3

I can understand that:

  • One of the origins of the UB is a performance increase (e.g. by removing never executed code, such as if (i+1 < i) { /* never_executed_code */ }; UPD: if i is a signed integer).
  • UB can be triggered at compile time because C does not clearly distinguish between compile time and run time. The "whole language is based on the (rather unhelpful) concept of an "abstract machine" (link).

However, I cannot understand yet why C preprocessor is a subject of undefined behavior? It is known that preprocessing directives are executed at compile time.

Consider C11, 6.10.3.3 The ## operator, 3:

If the result is not a valid preprocessing token, the behavior is undefined.

Why not make it a constraint? For example:

The result shall be a valid preprocessing token.

The same question goes for all the other "the behavior is undefined" in 6.10 Preprocessing directives.

pmor
  • 5,392
  • 4
  • 17
  • 36
  • Speculation: certain problems are simply too difficult to solve (or impossible). If some constraint reducing to such a problem, it is better to leave the required behavior undefined than force the compiler to solve it. – Eugene Sh. Jan 12 '22 at 15:35
  • 3
    You have predicated your question on a bad answer. The use of an abstract machine is extremely helpful and is a common mathematical tool in working with the semantics of programming languages. You should base your question on the C standard, historical practice, and so on, not bad opinions. – Eric Postpischil Jan 12 '22 at 15:36
  • Everything outside the scope of the C standard is UB. It would be hard to write a fully deterministic language with no unknowns. – Lundin Jan 12 '22 at 15:46
  • 3
    Those instances act as extension points. Because the standard doesn’t define the behaviour in those cases, implementations are free to define it instead, and still claim compliance with the standard. GCC [took advantage of this](https://gcc.gnu.org/onlinedocs/cpp/Variadic-Macros.html). – user3840170 Jan 12 '22 at 15:53
  • 2
    `if (i+1 < i)` depends on the signedness of `i` (and signed int overflow is undefined) – wildplasser Jan 12 '22 at 16:10
  • I think I agree with the original asker - e.g. C11, 6.10.3.3 could've been "the output of the preprocessor is fully defined, in all cases, but whether the preprocessor's output makes sense for the compiler is another matter entirely". – Brendan Jan 12 '22 at 16:18
  • 1
    @Brendan This breaks the existing paradigm where the preprocessor is running first, then the compiler is taking it's output. With this new constraint it will force another pass and complicate the implementation. – Eugene Sh. Jan 12 '22 at 18:18
  • 1
    @EugeneSh.: I don't see how defining the preprocessor's behavior could prevent a pipelined implementation (e.g. single-pass, where pre-processor feeds its output one logical line at a time to compiler to compile immediately and/or in parallel). – Brendan Jan 13 '22 at 01:11
  • @Lundin Can you please tell more on your opinion that the concept of an abstract machine and the formal definition of evaluation is "rather unhelpful"? – pmor Jan 13 '22 at 18:17
  • @pmor Take [this discussion](https://stackoverflow.com/a/58697222/584518) about whether volatile must act as a memory barrier or not. When reading the rules of the abstract machine, then it definitely must. Yet most compilers have implemented memory barriers and instruction re-ordering differently. Therefore the text about the abstract machine is unhelpful, because the part about what optimizations a compiler is allowed to do is all too vague and fuzzy. Whenever the standard says something and then all compilers implement it differently, there's usually a problem in the standard. – Lundin Jan 14 '22 at 08:05
  • @Lundin: The Standard waives jurisdiction over many matters as "quality of implementation" issues. If many compilers handled them differently, but each did so in a manner that would optimally serve its users, such waiver would be a good thing. The real problem is that some compilers interpret such waivers of jurisdiction as invitations to pretend that useful but non-portable programs as "broken" rather than recognizing that a quality general-purpose implementation should be expected to meaningfully process a much wider range of programs than mandated by the Standard. – supercat Jan 17 '22 at 18:25
  • @Lundin A simple question: if the hosted implementation supports threads, then does it mean that the abstract machine is multithreaded? – pmor Jan 17 '22 at 20:32

3 Answers3

5

Why is the C preprocessor a subject of undefined behavior?
########
## ACTIVITY
Transcribe the part of the thread about undefined behavior in the C preprocessor starting with "The result shall" and going on through "6.10 Preprocessing directives.".

## PROVIDED MATERIAL
########
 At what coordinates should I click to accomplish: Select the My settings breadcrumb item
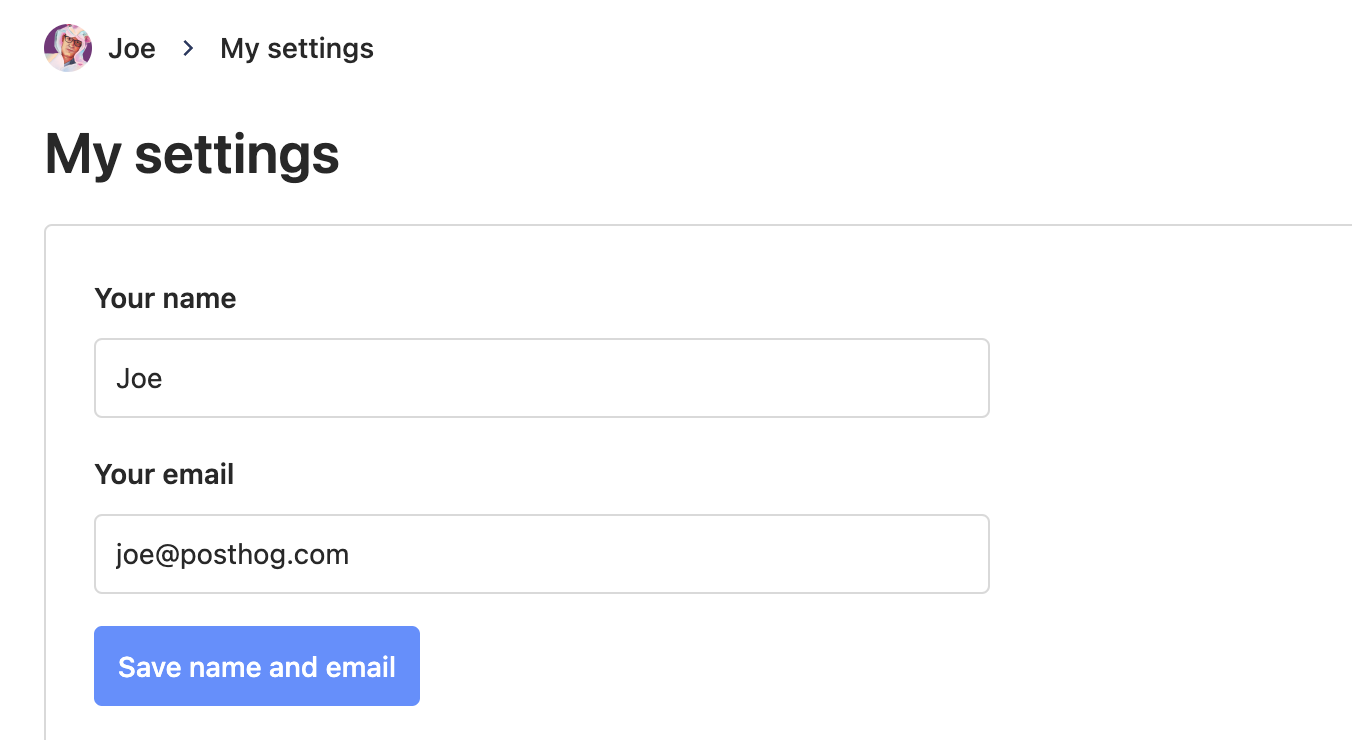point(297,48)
########
## ANSWER
The result shall be a valid preprocessing token.

The same question goes for all the other "the behavior is undefined" in 6.10 Preprocessing directives.